Szłam chodnikiem i widziałam, jak przystojny młody mężczyzna próbował zdjąć kotka z drzewa. Puszysty kociak zamiauczał żałośnie, ale nie chciał zejść na dół.

"Nie chce wrócić na ziemię?" - zapytałam, podchodząc bliżej.

"Jest bardzo przestraszony" - odpowiedział młody człowiek. "Psy zapędziły go na drzewo".

Trochę to trwało, ale w końcu udało nam się namówić kociaka do tego, żeby zszedł na dół. Tak właśnie poznałam Aleksa.

Para/YouTube @Ploteczki
Para/YouTube @Ploteczki

Zaczęliśmy się spotykać. Najpierw byliśmy tylko przyjaciółmi, ale z czasem zrodziło między nami uczucie. Zdecydowaliśmy się razem zamieszkać. Spakowałam się i przeprowadziłam się do jego mieszkania. Trochę się obawiałam. Bałam się, że wspólne mieszkanie i codzienność zniszczy nasze uczucie, ale na szczęście tak się nie stało.

Facet okazał się wolny od złych nawyków. Jedyną rzeczą, która była bardzo irytująca, to jego nagłe znikanie. Telefon zadzwonił. On, nic nie wyjaśniając, wychodził z domu. Znikał na kilka godzin i w tym czasie nie odbierał telefonu.
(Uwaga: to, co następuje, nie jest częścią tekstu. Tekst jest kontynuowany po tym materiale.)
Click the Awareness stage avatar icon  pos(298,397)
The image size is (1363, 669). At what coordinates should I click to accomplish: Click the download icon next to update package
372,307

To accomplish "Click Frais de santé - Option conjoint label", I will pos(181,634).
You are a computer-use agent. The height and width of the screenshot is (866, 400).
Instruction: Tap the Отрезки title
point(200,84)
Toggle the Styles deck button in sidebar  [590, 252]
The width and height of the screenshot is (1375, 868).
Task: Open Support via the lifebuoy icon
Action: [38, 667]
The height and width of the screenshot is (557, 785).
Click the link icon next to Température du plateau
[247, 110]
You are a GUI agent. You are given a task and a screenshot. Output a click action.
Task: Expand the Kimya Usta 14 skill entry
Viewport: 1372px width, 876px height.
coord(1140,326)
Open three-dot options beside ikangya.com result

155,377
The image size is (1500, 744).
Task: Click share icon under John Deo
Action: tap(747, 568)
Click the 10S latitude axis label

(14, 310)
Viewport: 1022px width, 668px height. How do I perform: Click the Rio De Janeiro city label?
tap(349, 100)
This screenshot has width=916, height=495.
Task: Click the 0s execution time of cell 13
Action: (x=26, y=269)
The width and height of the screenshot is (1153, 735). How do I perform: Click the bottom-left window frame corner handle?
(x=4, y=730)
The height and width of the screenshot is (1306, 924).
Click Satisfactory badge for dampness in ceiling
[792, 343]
"Aleks, musimy porozmawiać" - powiedziałam.

"O czym kochanie".

"Chcę wiedzieć, gdzie znikasz. Dlaczego bez jednego słowa wyjaśnienia znikasz nie wiadomo gdzie" - powiedziałam, licząc na wyjaśnienia.

"Kolega ma pilny problem. Potrzebna była pomoc" - powiedział, ucinając temat.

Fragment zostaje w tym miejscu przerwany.